Finally, we are out of Vietnam, which is nowhere near the kind of place my grandfather described to me. Strange. Anyways, Juan took us to New Zealand, which I guess is an upgrade from Old Zealand. I’m so glad we didn’t go there!
Andi got the Juan-on-Juan date. WTF? I don’t know what I have to do anymore to get Juan’s attention. Maybe I should dance more like I did with that K-pop group…that seemed to get him to like me. Apparently, when Andi got back she said that her and Juan went through the maze from the Goonies and ended up under a waterfall and then made out. The date sounded ok. I’m more jelly that they kissed because he hasn’t kissed me yet. I hope he kisses me soon. Except for in the ocean…Clare said bad things happen with Juan Pablo and oceans are together. Wonder what she means???? She did mention that she got exploded on by a geyser. Is that code for something?
The group date was fun. Juan made us enter these giant water wombs and roll down this HUGE hill. It was awesome except for at the end we had to be birthed out of them. EWWW GROSS! My mom told me about that kinda stuff and she said, “Kit Kat, don’t ever get old!” Of course I’ll never get old…have you seen me? Shows what she knows. Screw you mom!
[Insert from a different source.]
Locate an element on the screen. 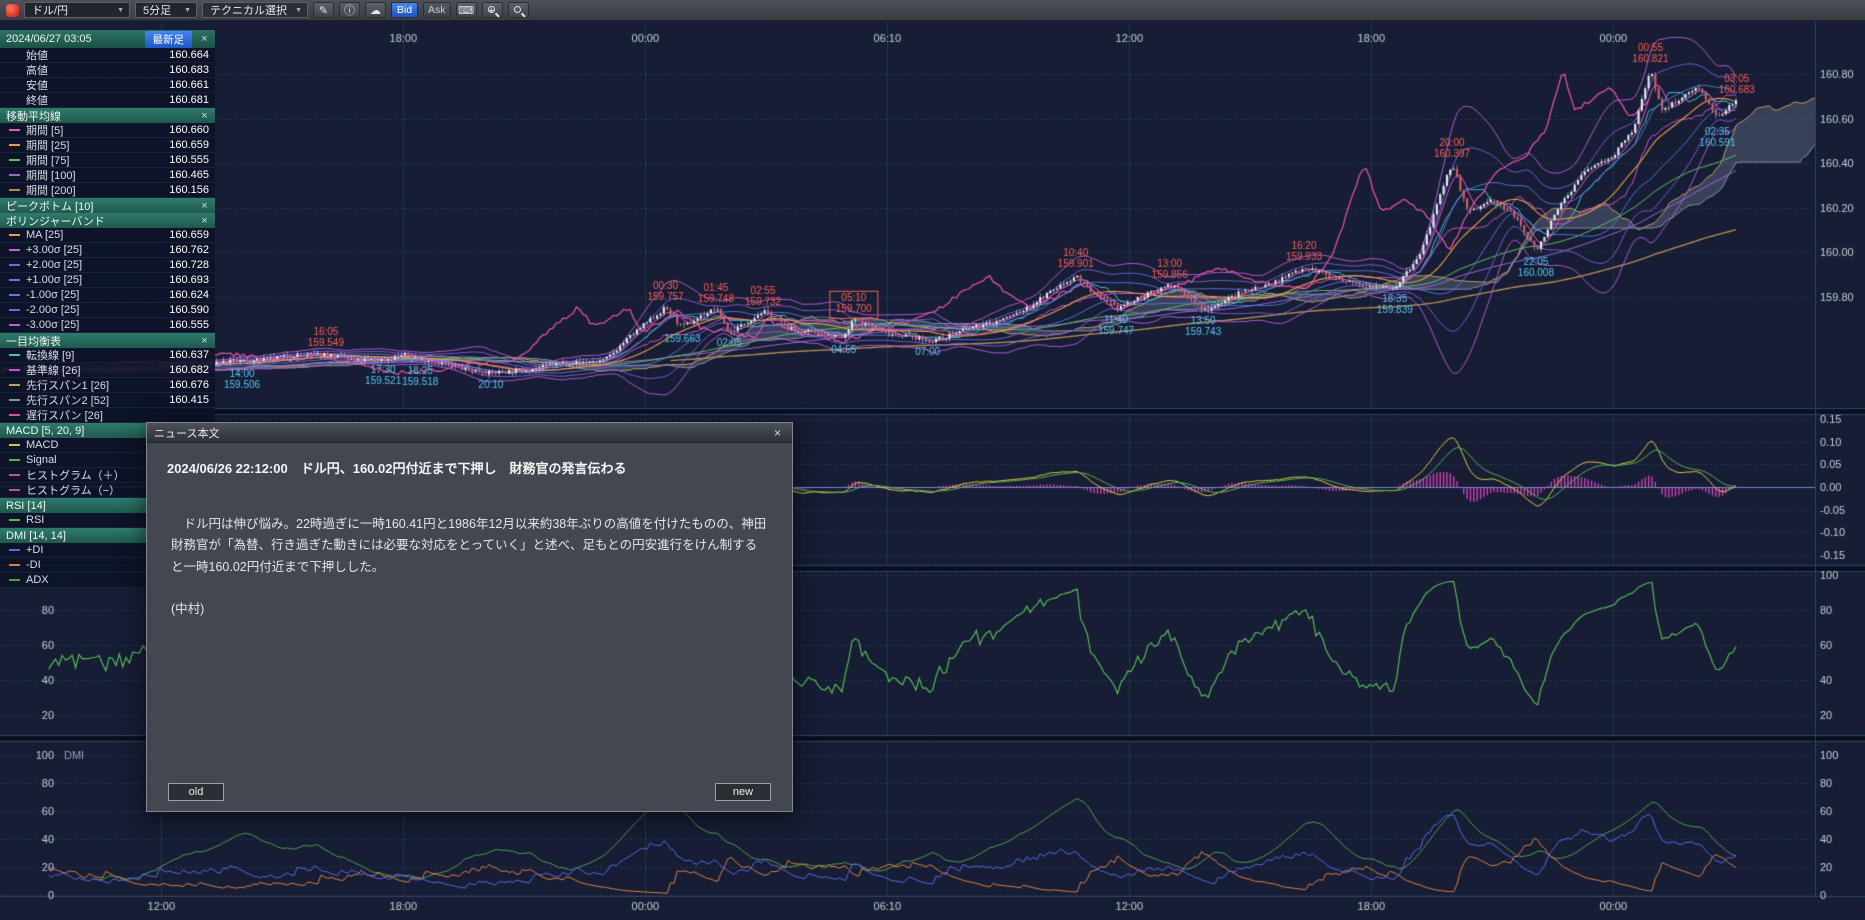 This screenshot has width=1865, height=920. indicator-row: 期間 [75] 160.555 is located at coordinates (108, 160).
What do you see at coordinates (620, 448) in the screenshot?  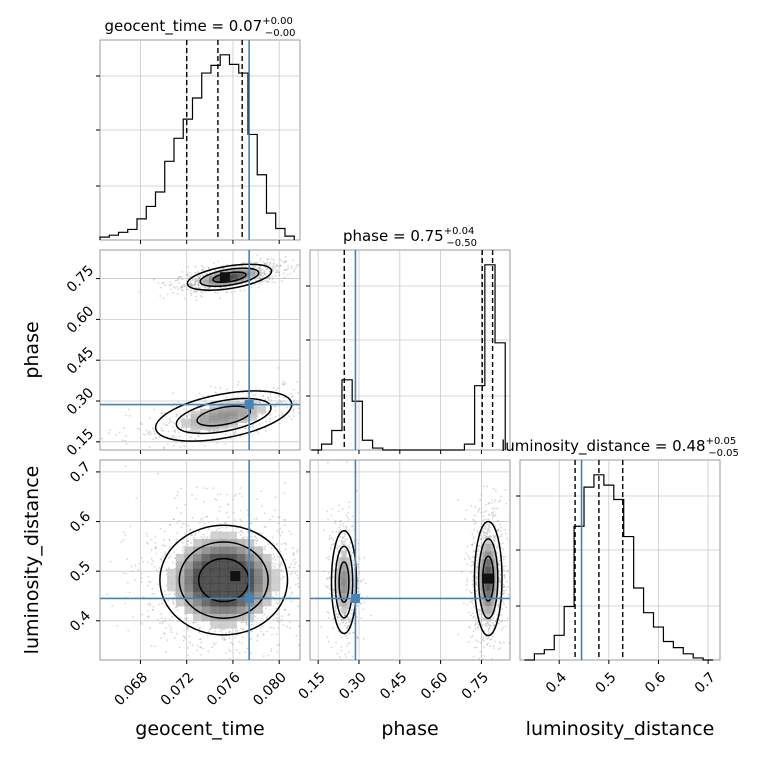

Juan has such unique and interesting tastes for his dates. After the water wombs, he took us to these little people’s houses that said was part of a movie or something. I’m not sure, but I love how much he cares for those less fortunate. I was hoping he was gonna show us this documentary about the midget’s lives, but instead he just wanted us to drink more wine and eat finger foods in their front yard. RUDE!!!
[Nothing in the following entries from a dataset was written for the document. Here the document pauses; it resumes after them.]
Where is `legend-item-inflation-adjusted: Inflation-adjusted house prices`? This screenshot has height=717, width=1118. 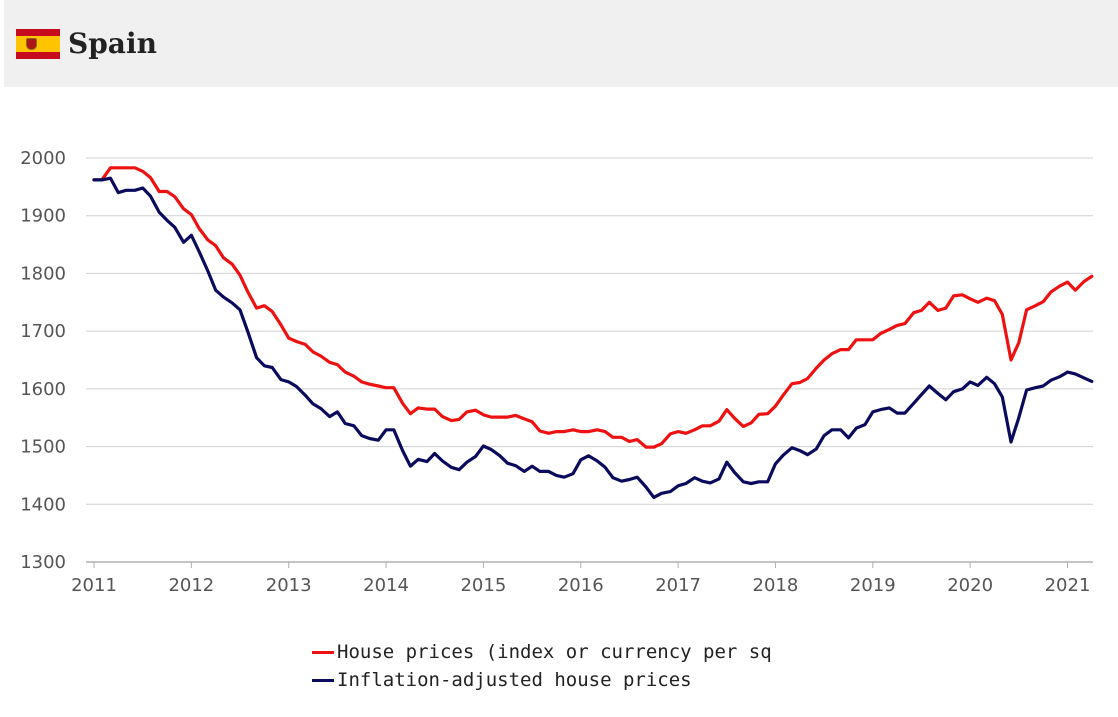
legend-item-inflation-adjusted: Inflation-adjusted house prices is located at coordinates (542, 680).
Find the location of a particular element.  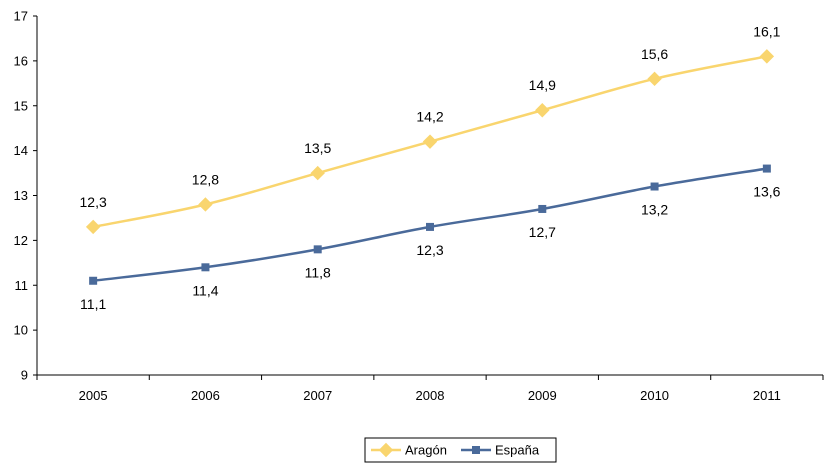

data-label: 15,6 is located at coordinates (654, 54).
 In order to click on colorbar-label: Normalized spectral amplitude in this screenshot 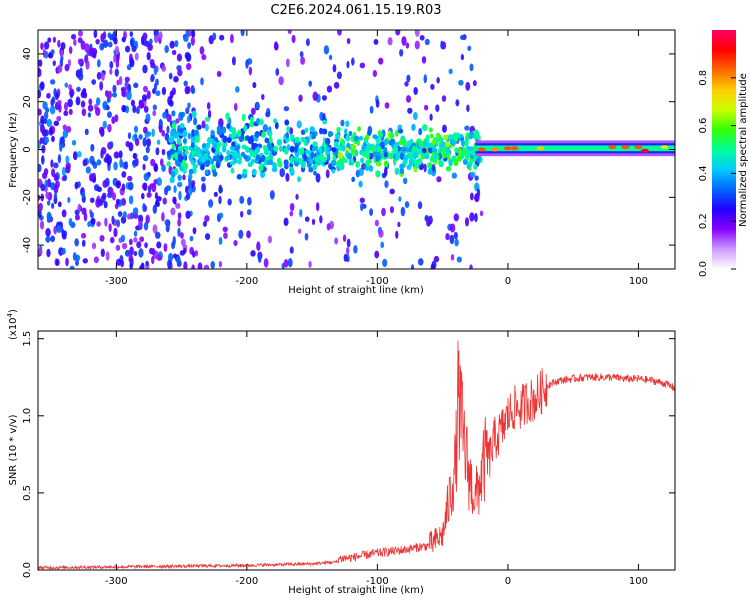, I will do `click(744, 150)`.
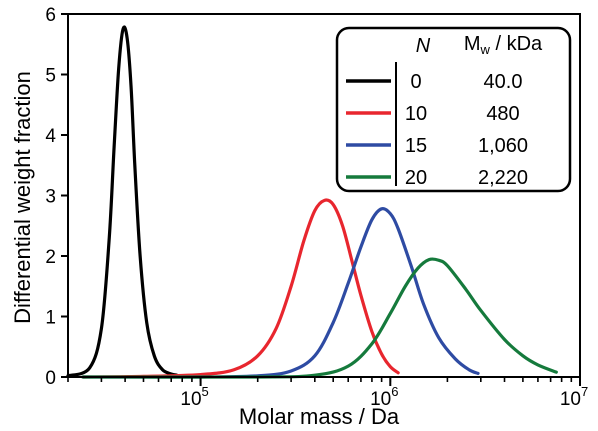  Describe the element at coordinates (50, 378) in the screenshot. I see `y-tick-label: 0` at that location.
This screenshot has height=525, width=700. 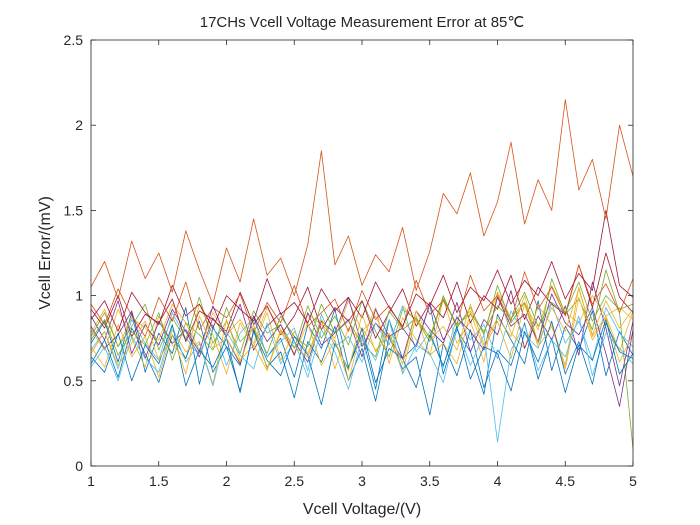 What do you see at coordinates (79, 466) in the screenshot?
I see `y-tick-label: 0` at bounding box center [79, 466].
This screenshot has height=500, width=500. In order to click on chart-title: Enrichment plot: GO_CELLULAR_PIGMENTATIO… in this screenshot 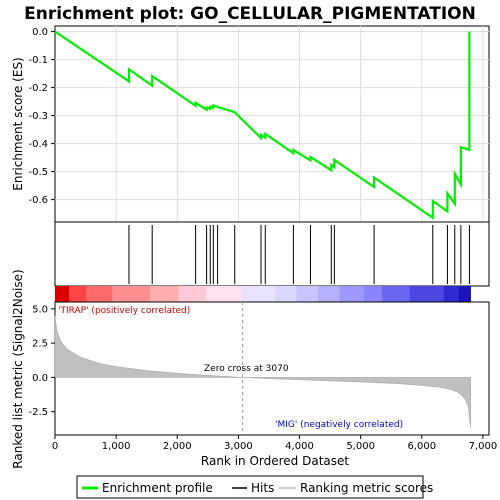, I will do `click(250, 14)`.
This week Cassandra kept telling us that it was her 22nd birthday. I lost count of how many times I rolled my eyes. WE GET IT CASS! You’re 22. you’re young and still look gorgeous, but jokes on you – you’ve got a kid! HAHA! I think I was sad when Juan kicked Cass off on her bday, but I can’t really remember. I know I made a promise to myself to never cry on the show unless Juan is around to see it. So far, he’s never been around. 😦
I’m so over Clare getting special treatment. Just because she said that her and Juan will always have the ocean…DUH CLARE, you can’t have all the oceans! That’s science stupid!!! Clare is the kind of girl I want to see trip and fall on her face because I would laugh a lot, which my therapist says calms my inner demons (whoever those are). I really hope that I get some alone time with Juan and I don’t care if I have to get in water to prove to him that I think I kinda like him and might possibly want to get to know him better. I dunno. I just wanna win this game and get my spin-off reality TV show. I think it’s only fair!
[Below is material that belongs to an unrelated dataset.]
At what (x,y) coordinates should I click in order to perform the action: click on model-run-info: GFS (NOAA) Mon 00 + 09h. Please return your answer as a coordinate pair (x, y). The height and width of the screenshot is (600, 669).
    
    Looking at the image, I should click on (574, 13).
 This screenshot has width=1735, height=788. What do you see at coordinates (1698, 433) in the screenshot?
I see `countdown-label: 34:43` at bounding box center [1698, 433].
Well, I gotta go. I just was able to sneak away for a couple of minutes while Sharleen and Juan went off together. I hope they don’t have one of those weird kisses again. I’m sure they’ve figured out where each other’s mouths go by now? amiright?
UH OH, Chris Harrison just came into our room and said it’s almost time for the rose ceremony. He’s such a creeper, but I dunno, if this Juan thing doesn’t work out………..I might.
I will write again after Juan gives me a rose tonight. I’m certain that he will because let’s face it…look at me? SCREW YOU MOM! I’ll show her!